__PROVIDED DATA__:

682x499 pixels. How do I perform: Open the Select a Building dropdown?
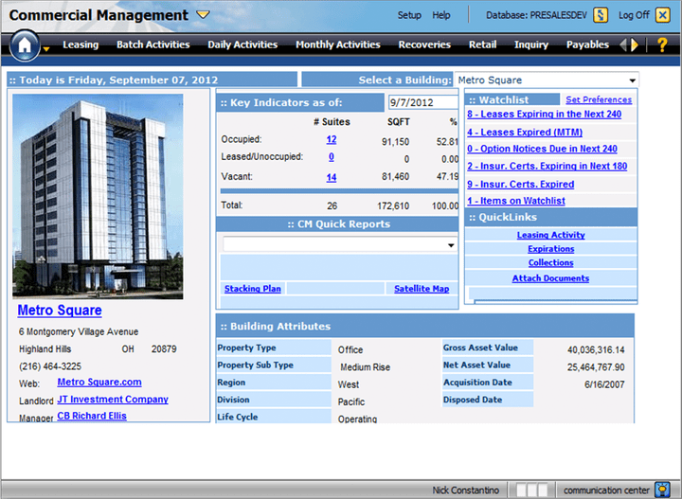click(x=632, y=80)
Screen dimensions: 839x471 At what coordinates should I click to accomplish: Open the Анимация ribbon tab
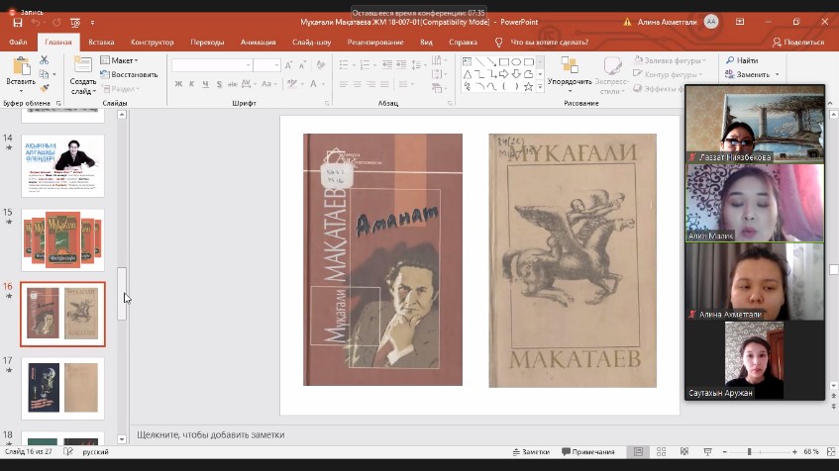point(258,43)
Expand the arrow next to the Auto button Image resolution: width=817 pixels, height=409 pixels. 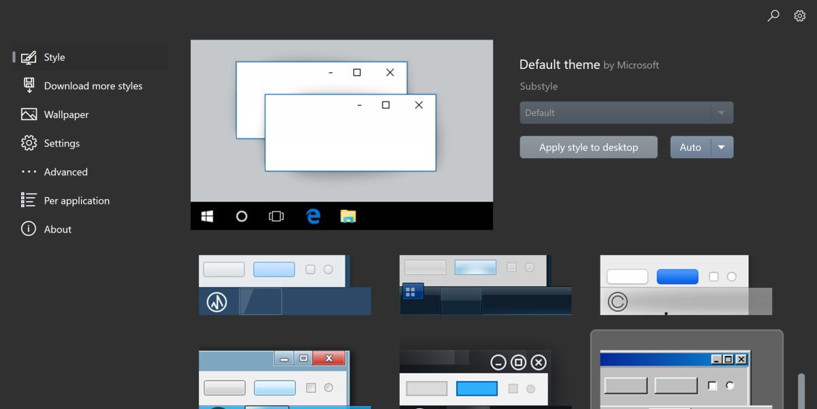pyautogui.click(x=721, y=147)
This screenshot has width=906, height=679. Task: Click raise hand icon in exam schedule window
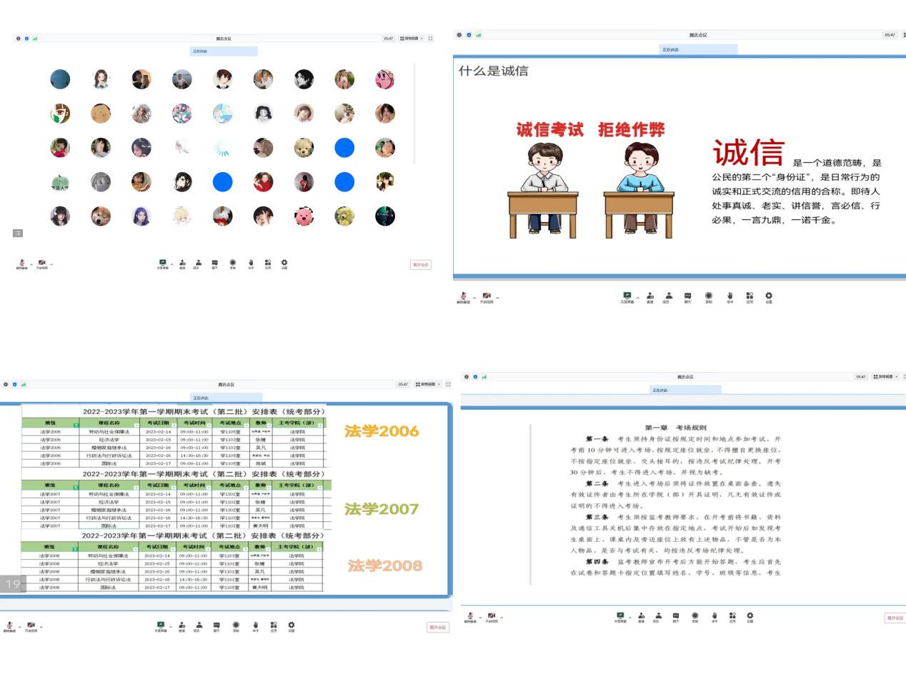255,625
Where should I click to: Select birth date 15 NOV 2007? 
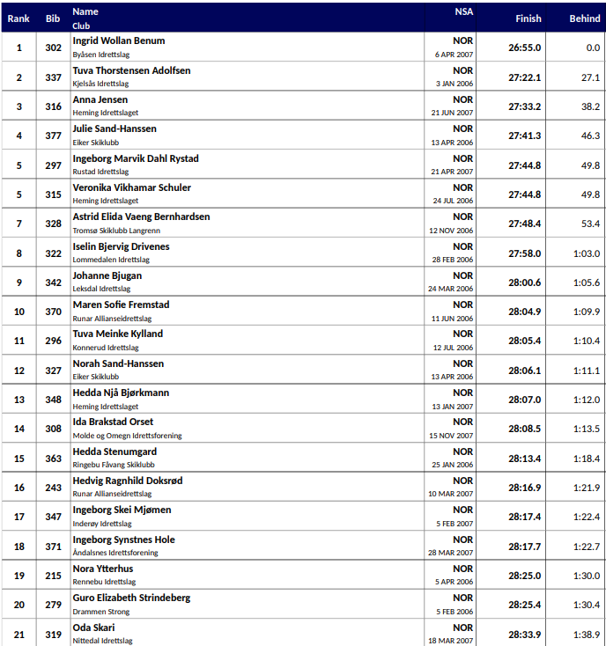click(x=451, y=436)
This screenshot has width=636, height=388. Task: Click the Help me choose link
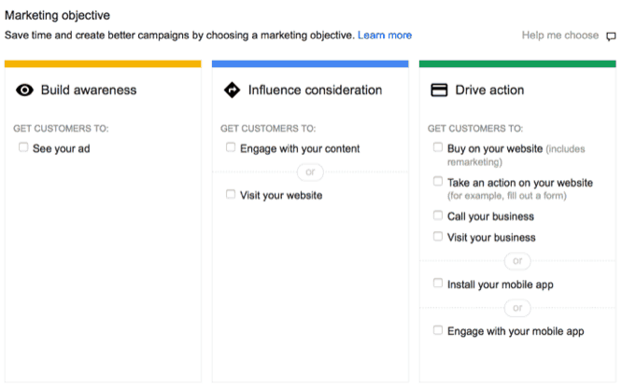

__WORK INSTRUCTIONS__: Once the line containing "This screenshot has width=906, height=679." is found in the records above, it and every line after it up to the last must be repeated exactly, without pictures.

__RESPONSE TO THIS EXERCISE__:
This screenshot has width=906, height=679. Task: Click raise hand icon in exam schedule window
255,625
Where should I click to: Select birth date 15 NOV 2007? 
click(x=451, y=436)
This screenshot has width=636, height=388. Task: Click the Help me choose link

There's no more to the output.